Figure 3: TSX RTM abort rate versus cache lines accessed for a single thread on one core

It is clear that transactions abort 100% of the time once the thread tries to write to 512 or more cache lines within the transaction. This is consistent with the size of the L1 cache, 32KB of 64 bytes caches lines equates to 512 cache lines; it is unrealistic to expect that no other process will use the cache while the transaction is

executing and thus the transaction cannot occupy the cache in its entirety. Furthermore, the cache is split into 64 8-way sets; if memory is not organized properly, the total write-set size will be reduced.

However, it is evident that the same size limitations do not hold for the read-set size. While eviction of a cache line containing a write-set address will always cause a transactional abort, evicition of a cache line containing a read-set address may not cause an immediate transactional abort; these cache lines may be tracked by a second-level structure in the L2 cache [2].

The second benchmark is run with two threads on the same core to evaluate the effects of hyper-threading on TSX. Each thread accesses the same number of cache lines, but at different memory locations to prevent any data conflicts. Figure 4 shows the abort rate for one of the threads as the number of cache lines accessed within each transaction increases.



Figure 4: TSX RTM abort rate versus cache lines accessed for a two threads on hyper-threaded core

It is evident that the write-set is strictly limited to half of the L1 cache. However, the probability of an abort is non-trivial for any write-set size between 32 and 128 cache lines. It is also evident that the read-set size

is limited to a similar size as the write-set on a hyper-threaded core.

#### 3.3 Transaction Duration

Transaction aborts can be caused by a number of run-time events [1], including but not limited to: interrupts, page faults, I/O operations, context switches, illegal instructions, etc. This is due to the inability of the processor to save the transactional state information [16].

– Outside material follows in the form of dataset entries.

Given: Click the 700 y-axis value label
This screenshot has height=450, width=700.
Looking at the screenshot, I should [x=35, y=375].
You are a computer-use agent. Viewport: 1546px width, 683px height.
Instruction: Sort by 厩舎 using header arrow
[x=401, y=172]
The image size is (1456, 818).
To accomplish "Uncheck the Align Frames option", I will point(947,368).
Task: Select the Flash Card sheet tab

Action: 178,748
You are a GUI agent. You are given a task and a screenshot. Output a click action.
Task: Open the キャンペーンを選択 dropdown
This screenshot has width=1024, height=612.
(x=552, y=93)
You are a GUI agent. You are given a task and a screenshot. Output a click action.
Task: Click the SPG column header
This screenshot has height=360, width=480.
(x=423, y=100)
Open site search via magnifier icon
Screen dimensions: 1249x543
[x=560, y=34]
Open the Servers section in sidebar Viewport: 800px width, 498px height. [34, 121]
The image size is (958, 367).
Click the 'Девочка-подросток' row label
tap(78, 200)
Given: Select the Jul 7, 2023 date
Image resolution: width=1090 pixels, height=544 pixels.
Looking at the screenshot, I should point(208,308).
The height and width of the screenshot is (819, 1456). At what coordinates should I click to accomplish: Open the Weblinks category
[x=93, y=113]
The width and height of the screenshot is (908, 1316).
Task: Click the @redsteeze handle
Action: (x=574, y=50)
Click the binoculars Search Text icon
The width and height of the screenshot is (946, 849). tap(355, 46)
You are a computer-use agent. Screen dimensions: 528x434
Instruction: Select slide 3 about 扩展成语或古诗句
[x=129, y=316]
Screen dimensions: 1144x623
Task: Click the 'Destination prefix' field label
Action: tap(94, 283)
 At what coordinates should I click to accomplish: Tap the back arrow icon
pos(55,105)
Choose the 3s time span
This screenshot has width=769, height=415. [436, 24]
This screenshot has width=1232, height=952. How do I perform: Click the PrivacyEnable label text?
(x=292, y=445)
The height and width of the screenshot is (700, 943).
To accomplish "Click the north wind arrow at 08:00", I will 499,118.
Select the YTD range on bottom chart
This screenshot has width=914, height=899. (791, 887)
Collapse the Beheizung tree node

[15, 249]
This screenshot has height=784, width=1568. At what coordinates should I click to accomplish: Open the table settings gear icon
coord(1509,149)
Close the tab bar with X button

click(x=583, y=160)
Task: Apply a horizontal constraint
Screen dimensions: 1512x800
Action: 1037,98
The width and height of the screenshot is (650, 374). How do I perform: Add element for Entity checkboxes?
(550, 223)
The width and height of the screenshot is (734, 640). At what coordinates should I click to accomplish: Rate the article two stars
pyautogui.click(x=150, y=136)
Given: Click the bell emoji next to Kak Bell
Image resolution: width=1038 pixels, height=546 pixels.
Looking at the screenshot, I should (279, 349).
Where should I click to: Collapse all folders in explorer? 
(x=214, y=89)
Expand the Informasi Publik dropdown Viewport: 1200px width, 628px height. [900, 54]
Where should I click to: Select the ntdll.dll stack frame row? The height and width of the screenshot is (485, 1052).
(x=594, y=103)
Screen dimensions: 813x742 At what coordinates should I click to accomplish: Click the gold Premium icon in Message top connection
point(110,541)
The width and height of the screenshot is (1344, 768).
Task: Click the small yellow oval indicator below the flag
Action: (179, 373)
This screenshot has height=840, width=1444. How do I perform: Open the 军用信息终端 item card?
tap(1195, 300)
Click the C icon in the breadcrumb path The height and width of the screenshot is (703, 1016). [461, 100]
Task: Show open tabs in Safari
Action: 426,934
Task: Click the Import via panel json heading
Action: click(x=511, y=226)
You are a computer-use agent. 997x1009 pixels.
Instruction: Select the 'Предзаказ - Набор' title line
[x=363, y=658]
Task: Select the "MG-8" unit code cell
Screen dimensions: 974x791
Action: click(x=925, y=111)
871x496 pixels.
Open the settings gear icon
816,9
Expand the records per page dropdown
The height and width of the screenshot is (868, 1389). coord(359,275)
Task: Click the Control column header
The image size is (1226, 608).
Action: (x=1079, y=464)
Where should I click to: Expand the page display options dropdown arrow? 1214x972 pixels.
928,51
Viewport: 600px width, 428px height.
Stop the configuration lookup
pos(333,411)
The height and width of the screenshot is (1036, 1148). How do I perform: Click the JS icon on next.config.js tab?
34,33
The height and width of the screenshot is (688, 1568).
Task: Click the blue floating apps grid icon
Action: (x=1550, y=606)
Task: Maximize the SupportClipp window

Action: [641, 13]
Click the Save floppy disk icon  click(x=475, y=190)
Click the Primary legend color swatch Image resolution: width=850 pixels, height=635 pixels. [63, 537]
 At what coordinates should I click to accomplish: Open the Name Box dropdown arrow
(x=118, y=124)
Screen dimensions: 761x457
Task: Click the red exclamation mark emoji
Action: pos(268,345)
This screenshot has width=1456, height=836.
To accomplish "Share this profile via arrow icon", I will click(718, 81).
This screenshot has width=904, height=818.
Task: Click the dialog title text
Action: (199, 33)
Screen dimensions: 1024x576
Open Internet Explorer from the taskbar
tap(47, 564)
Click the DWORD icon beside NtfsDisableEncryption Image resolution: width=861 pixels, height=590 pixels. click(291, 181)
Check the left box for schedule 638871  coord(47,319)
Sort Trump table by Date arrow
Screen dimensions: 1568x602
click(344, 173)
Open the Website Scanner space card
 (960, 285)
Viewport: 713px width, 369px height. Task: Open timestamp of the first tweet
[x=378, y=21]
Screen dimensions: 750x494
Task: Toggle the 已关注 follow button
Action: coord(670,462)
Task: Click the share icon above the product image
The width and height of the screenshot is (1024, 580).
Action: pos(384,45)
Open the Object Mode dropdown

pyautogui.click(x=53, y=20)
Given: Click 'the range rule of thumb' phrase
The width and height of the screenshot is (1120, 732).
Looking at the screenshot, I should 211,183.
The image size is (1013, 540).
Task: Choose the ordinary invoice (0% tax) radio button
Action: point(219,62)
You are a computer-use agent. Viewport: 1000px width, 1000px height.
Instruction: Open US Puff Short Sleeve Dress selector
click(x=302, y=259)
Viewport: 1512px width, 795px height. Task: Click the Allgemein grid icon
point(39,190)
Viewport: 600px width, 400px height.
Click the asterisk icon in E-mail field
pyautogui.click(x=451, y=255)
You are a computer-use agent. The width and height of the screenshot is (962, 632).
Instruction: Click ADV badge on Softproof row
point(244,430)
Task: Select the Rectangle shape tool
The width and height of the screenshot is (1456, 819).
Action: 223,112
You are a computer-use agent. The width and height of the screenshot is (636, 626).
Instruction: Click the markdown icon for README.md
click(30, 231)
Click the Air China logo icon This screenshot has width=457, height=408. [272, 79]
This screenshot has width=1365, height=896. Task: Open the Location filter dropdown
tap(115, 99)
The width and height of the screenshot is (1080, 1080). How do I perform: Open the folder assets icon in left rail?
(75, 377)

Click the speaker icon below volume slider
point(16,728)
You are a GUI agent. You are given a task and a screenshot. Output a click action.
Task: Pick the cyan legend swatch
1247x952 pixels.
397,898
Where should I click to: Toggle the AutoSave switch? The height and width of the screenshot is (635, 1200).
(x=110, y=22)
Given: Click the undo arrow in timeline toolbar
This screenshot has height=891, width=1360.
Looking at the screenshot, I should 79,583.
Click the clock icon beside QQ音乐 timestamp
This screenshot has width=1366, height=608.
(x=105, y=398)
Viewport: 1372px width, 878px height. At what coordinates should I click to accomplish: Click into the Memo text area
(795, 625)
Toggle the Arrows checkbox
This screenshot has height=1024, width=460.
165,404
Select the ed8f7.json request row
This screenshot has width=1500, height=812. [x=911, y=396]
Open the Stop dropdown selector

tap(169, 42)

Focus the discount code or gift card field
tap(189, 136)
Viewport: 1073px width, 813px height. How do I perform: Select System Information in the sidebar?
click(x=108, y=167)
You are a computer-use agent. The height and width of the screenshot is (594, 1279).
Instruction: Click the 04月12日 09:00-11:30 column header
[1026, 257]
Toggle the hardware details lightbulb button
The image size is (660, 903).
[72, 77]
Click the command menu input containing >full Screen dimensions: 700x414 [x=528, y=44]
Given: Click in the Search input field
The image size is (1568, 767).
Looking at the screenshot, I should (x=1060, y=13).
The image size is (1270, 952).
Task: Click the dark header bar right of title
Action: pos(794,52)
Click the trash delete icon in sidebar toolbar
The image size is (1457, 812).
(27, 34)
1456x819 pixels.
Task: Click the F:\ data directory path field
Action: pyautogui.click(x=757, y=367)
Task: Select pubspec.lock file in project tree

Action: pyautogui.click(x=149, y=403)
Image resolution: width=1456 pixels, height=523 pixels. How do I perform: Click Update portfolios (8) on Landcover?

To evaluate how long a transaction can safely execute for, a third benchmark was developed to perform 100 to 1000000 increment operations on a single element. This benchmark was executed with a single thread to minimize the possibility of data conflicts. Figure 5 shows the transaction abort rate as the duration of the transaction is increased, i.e. the number of operations performed within the transaction.



Figure 5: TSX RTM abort rate versus cache lines accessed for a two threads on hyper-threaded core

It is clear that the longer a transaction executes, the higher the probability is that it will abort. Practical applications will perform a varying number of operations that take varying amounts of time. This benchmark simply demonstrates that shorter transactions are more likely to succeed than longer transactions.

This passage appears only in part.